- Viking Holdings Ltd’s EPS of $0.67 exceeded the consensus estimate, showcasing a significant earnings surprise of over 24%.
- The company’s revenue for the quarter was $1.72 billion, surpassing estimates and marking a substantial year-over-year increase of 27.8%.
- Despite strong earnings and revenue, VIK’s financial ratios present a mixed picture, with a notably high debt-to-equity ratio of approximately 7.05.
Viking Holdings Ltd (NYSE:VIK) is a prominent player in the Leisure and Recreation Services industry. The company recently reported its earnings for the fourth quarter of 2025, showcasing strong financial performance. VIK’s earnings per share (EPS) came in at $0.67, surpassing the consensus estimate of $0.54, which represents a significant earnings surprise of over 24%.
The company’s revenue for the quarter was $1.72 billion, exceeding the Zacks Consensus Estimate of $1.63 billion by nearly 6%. This marks a substantial year-over-year increase of 27.8% from the $1.35 billion reported in the same quarter the previous year. Viking Holdings has consistently outperformed consensus EPS estimates three times and exceeded revenue estimates in all four quarters over the past year.

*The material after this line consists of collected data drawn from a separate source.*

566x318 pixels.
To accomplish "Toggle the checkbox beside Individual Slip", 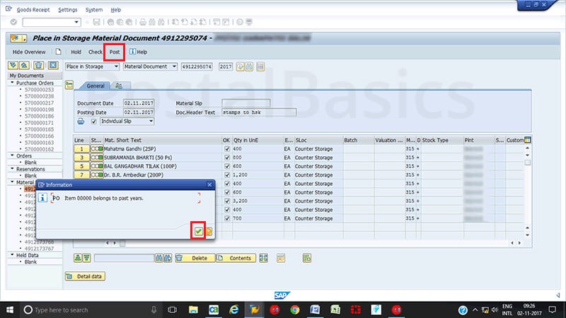I will 93,122.
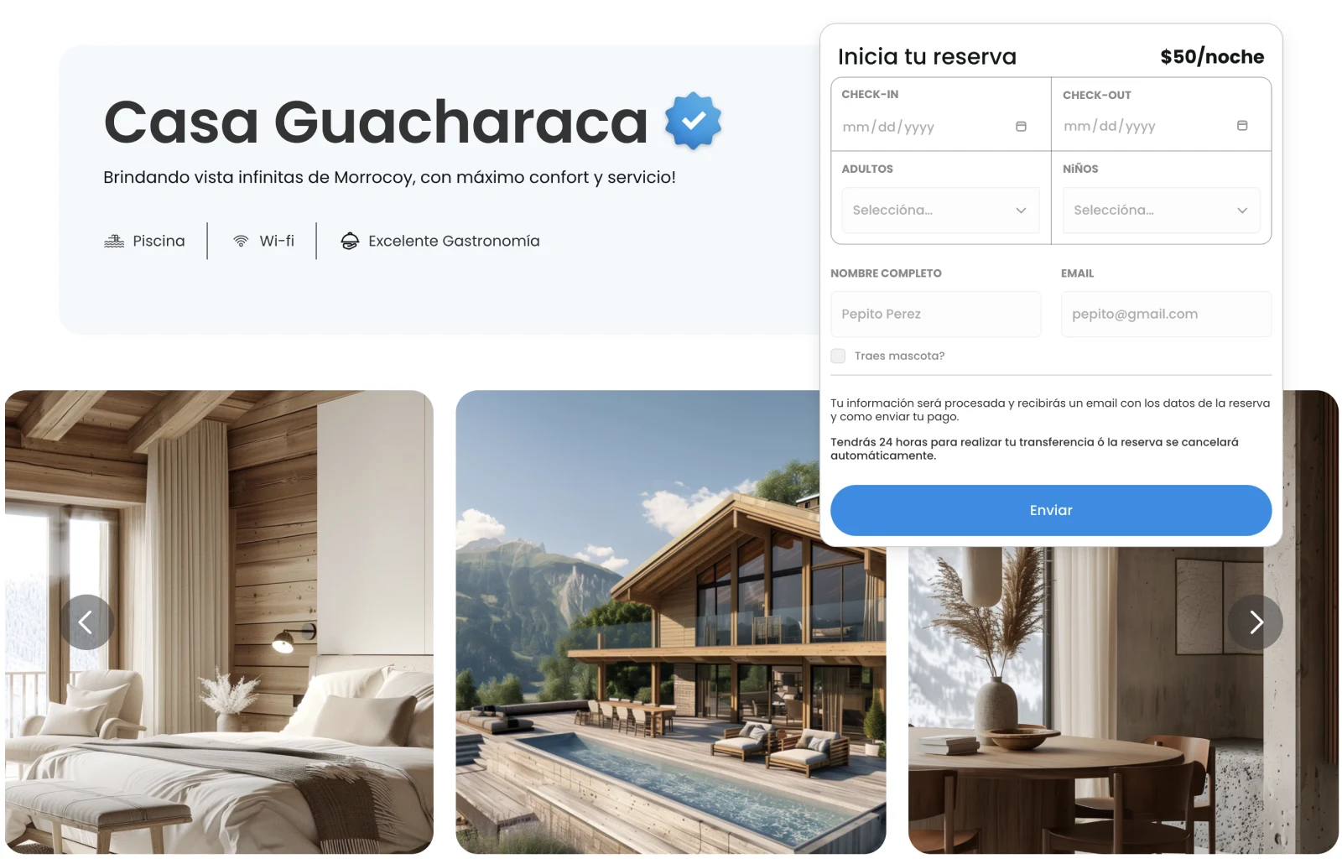
Task: Expand the Niños selection dropdown
Action: [1162, 210]
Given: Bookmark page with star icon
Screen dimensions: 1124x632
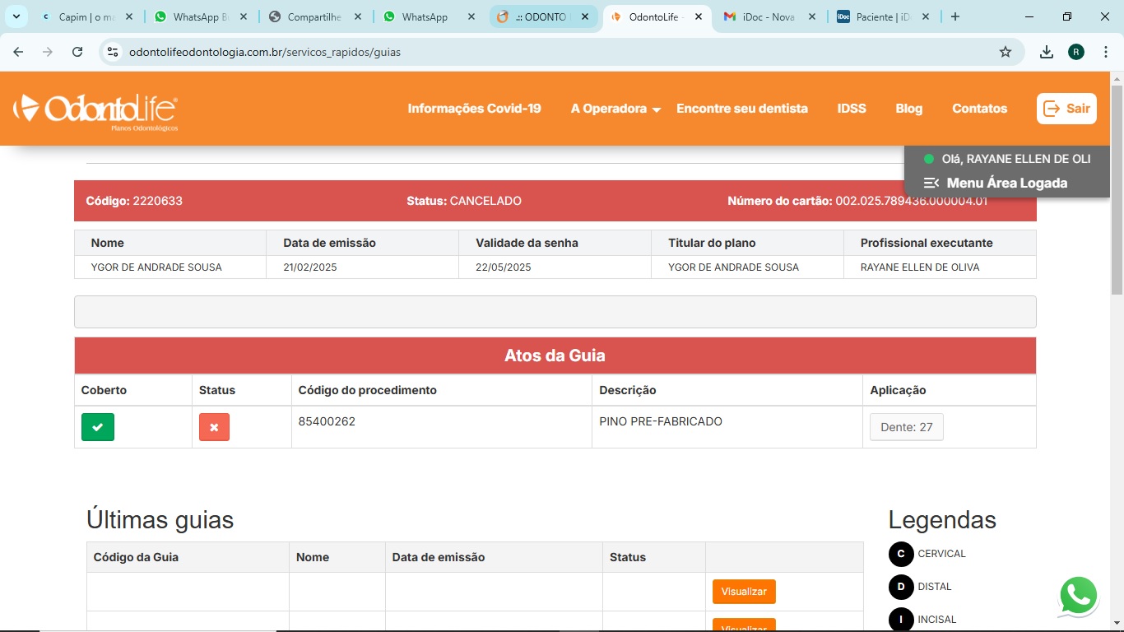Looking at the screenshot, I should tap(1005, 52).
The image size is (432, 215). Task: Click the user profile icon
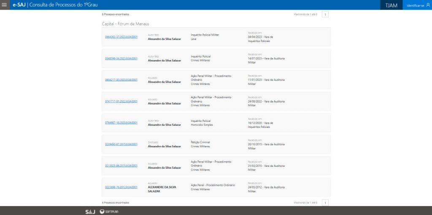(x=428, y=5)
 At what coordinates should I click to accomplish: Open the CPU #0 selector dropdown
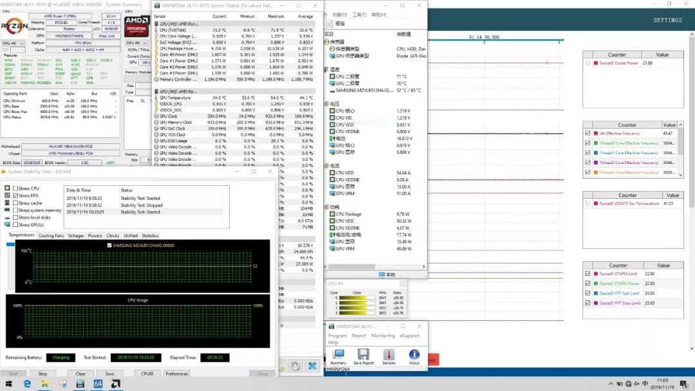(14, 43)
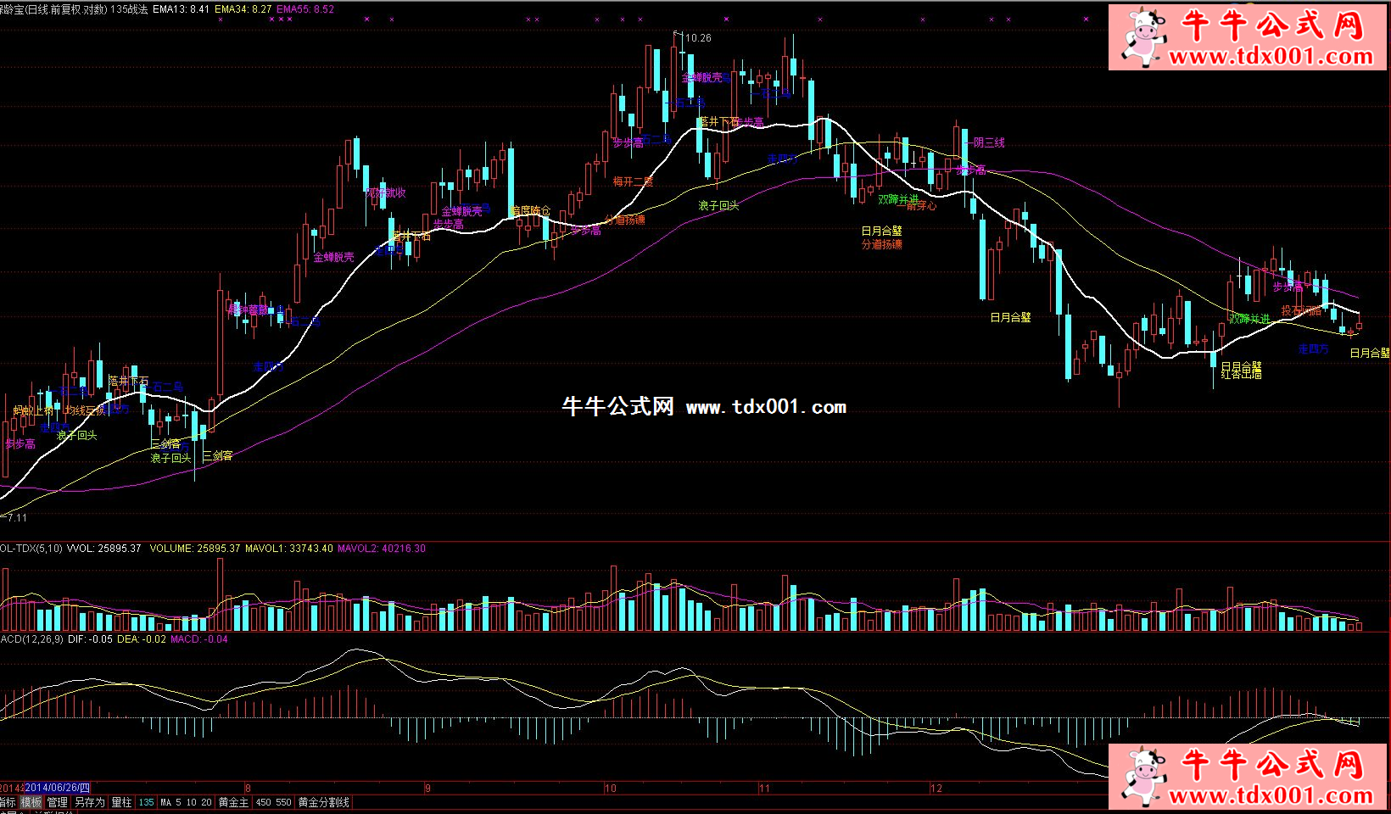1391x814 pixels.
Task: Select the 450 550 template tab
Action: (273, 802)
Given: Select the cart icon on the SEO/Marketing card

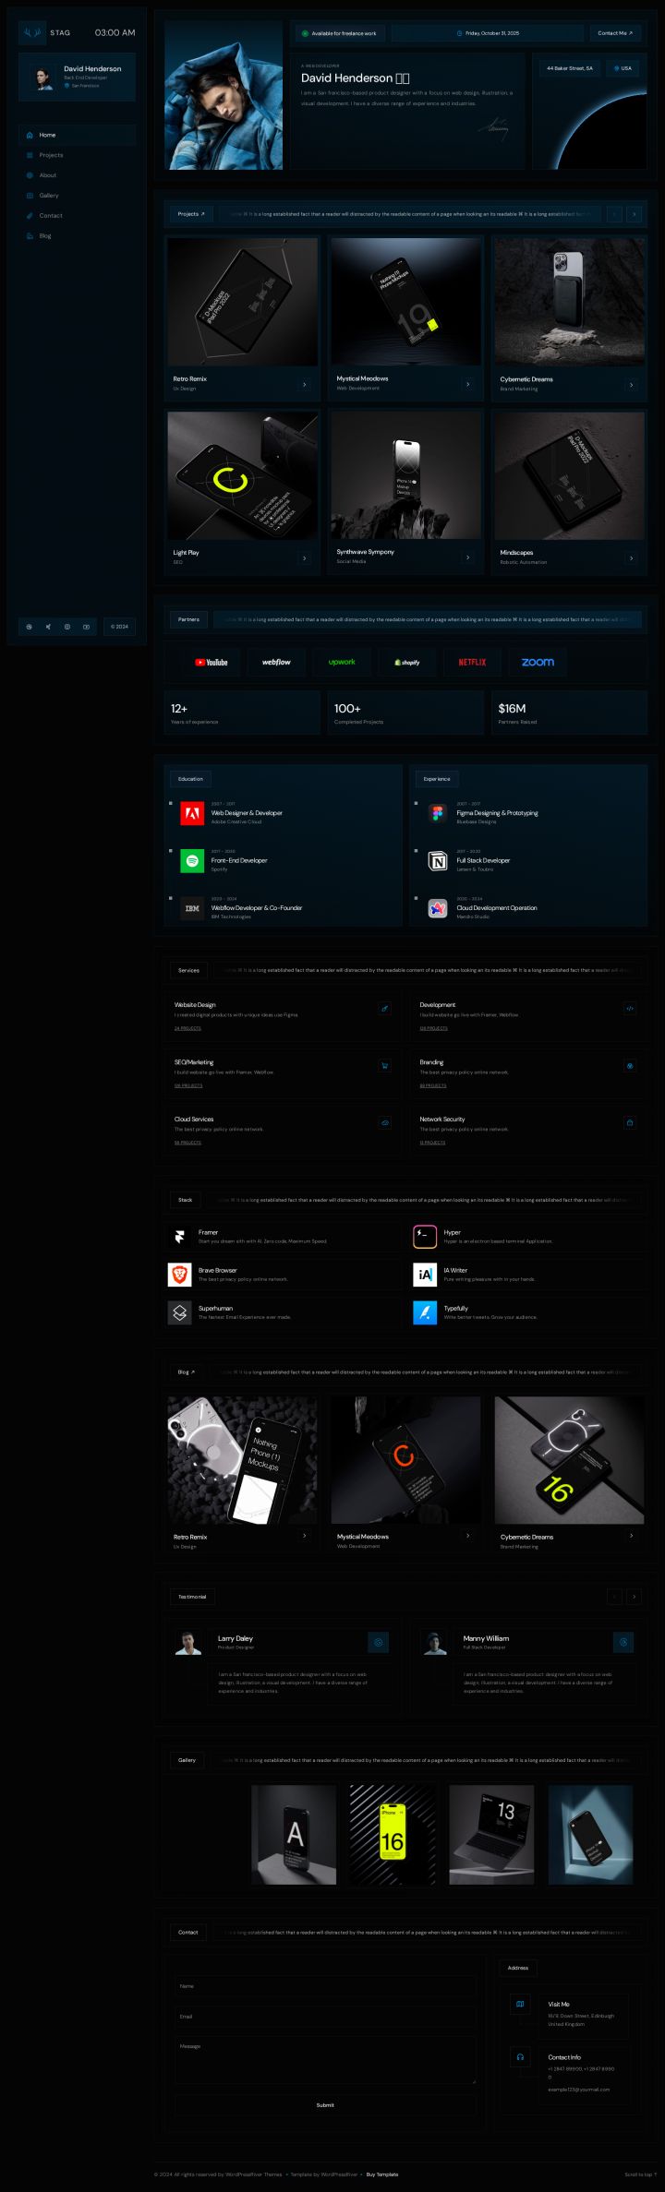Looking at the screenshot, I should coord(384,1066).
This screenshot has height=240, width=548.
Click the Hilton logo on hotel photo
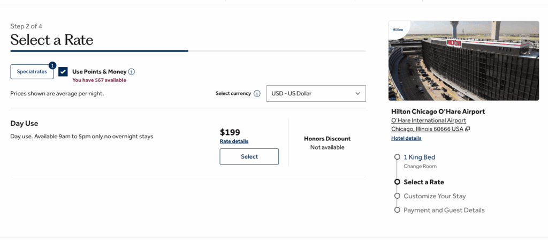point(398,29)
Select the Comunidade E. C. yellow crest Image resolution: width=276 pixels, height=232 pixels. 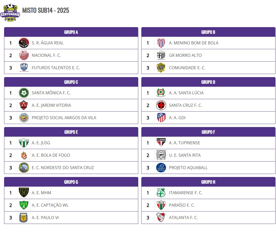click(161, 68)
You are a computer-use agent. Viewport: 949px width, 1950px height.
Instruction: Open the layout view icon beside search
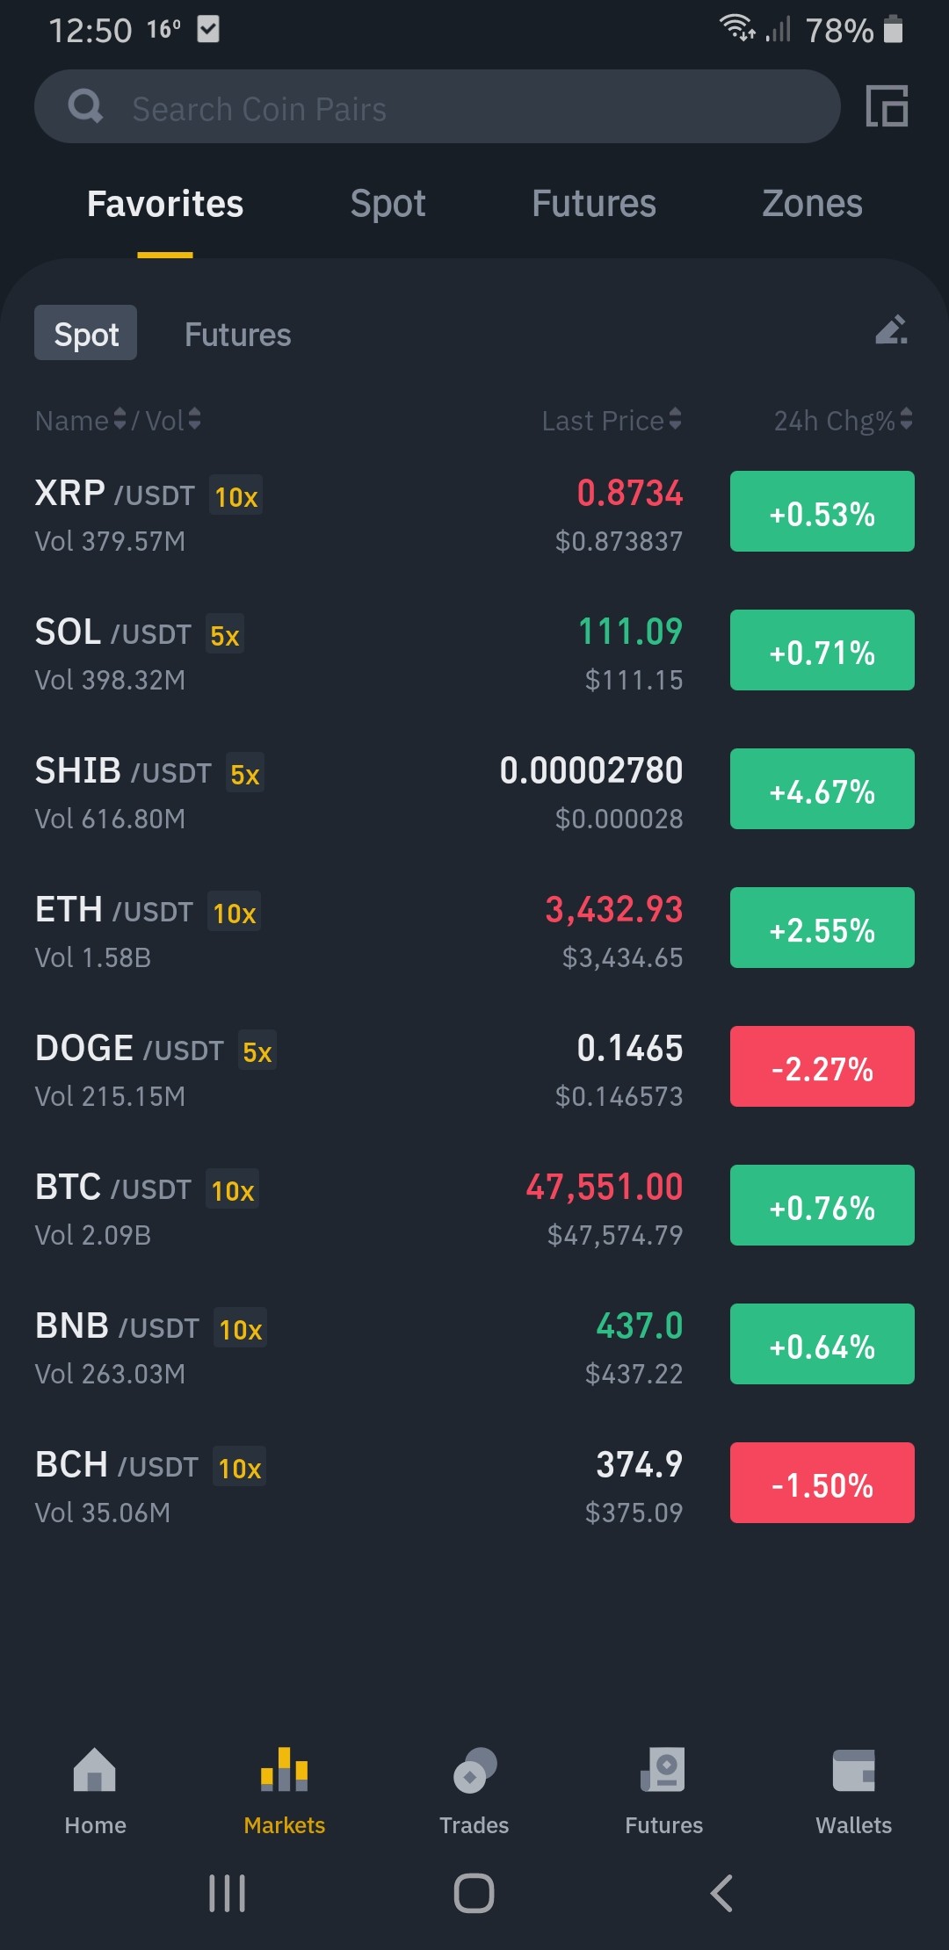[x=887, y=106]
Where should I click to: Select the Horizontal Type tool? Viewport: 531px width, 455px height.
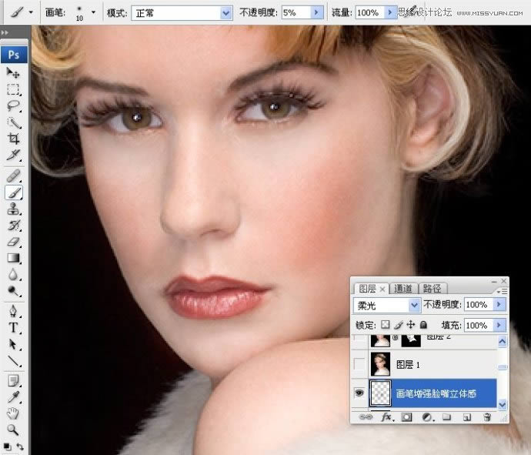click(13, 329)
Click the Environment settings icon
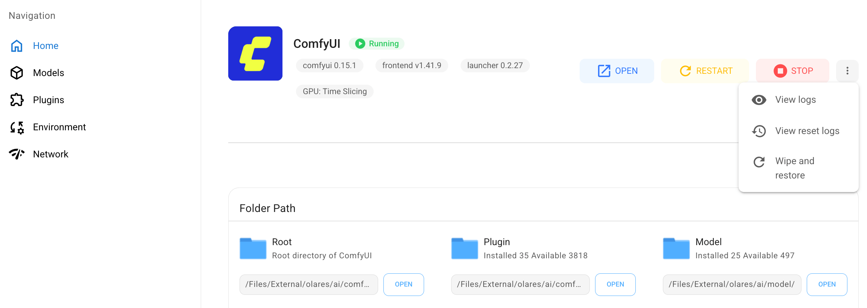Screen dimensions: 867x308 point(17,127)
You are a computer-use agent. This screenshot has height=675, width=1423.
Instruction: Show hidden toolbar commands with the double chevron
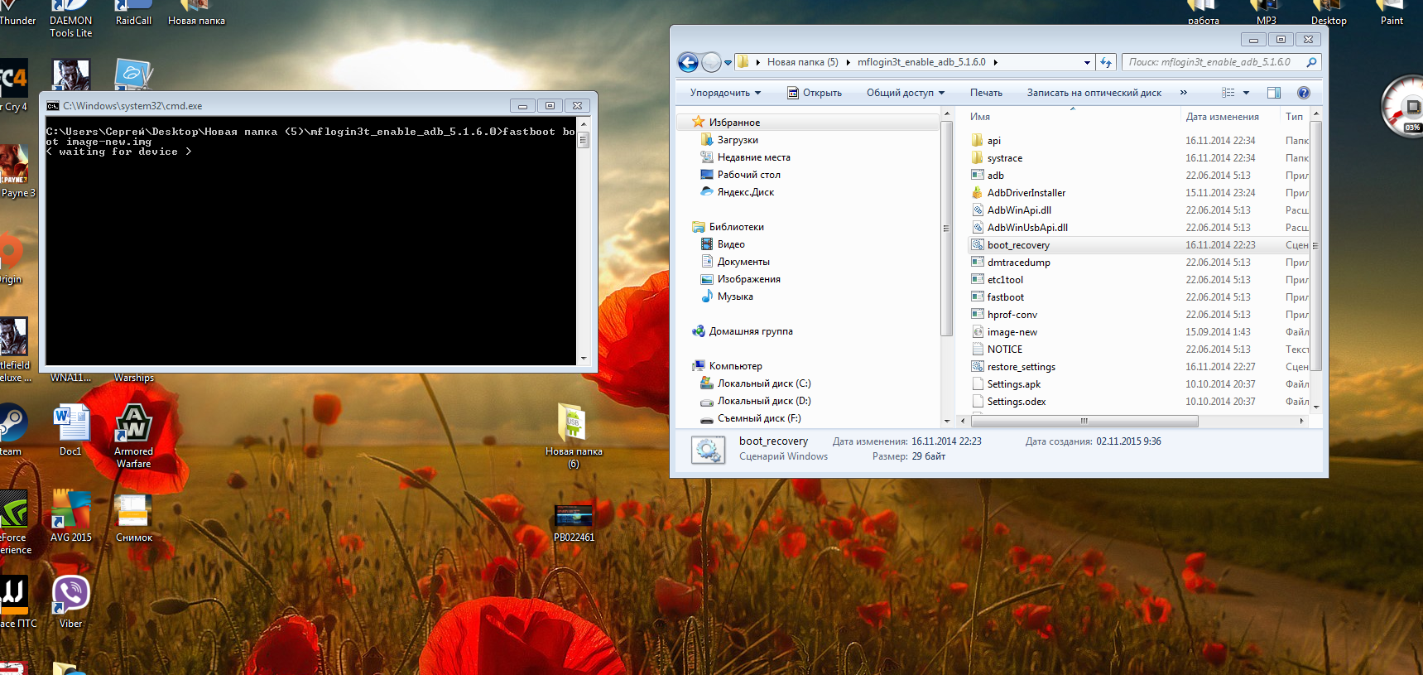1183,93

Despite the impressive earnings and revenue figures, VIK’s financial ratios present a mixed picture. The company’s price-to-earnings (P/E) ratio is approximately 35.27, indicating the price investors are willing to pay for each dollar of earnings. The price-to-sales ratio stands at about 5.48, reflecting the value placed on each dollar of sales.
However, VIK’s debt-to-equity ratio is notably high at approximately 7.05, indicating a significant reliance on debt financing. This could be a concern for investors, as it suggests potential financial risk. Additionally, the current ratio is around 0.63, which may indicate potential liquidity challenges in covering short-term liabilities with current assets.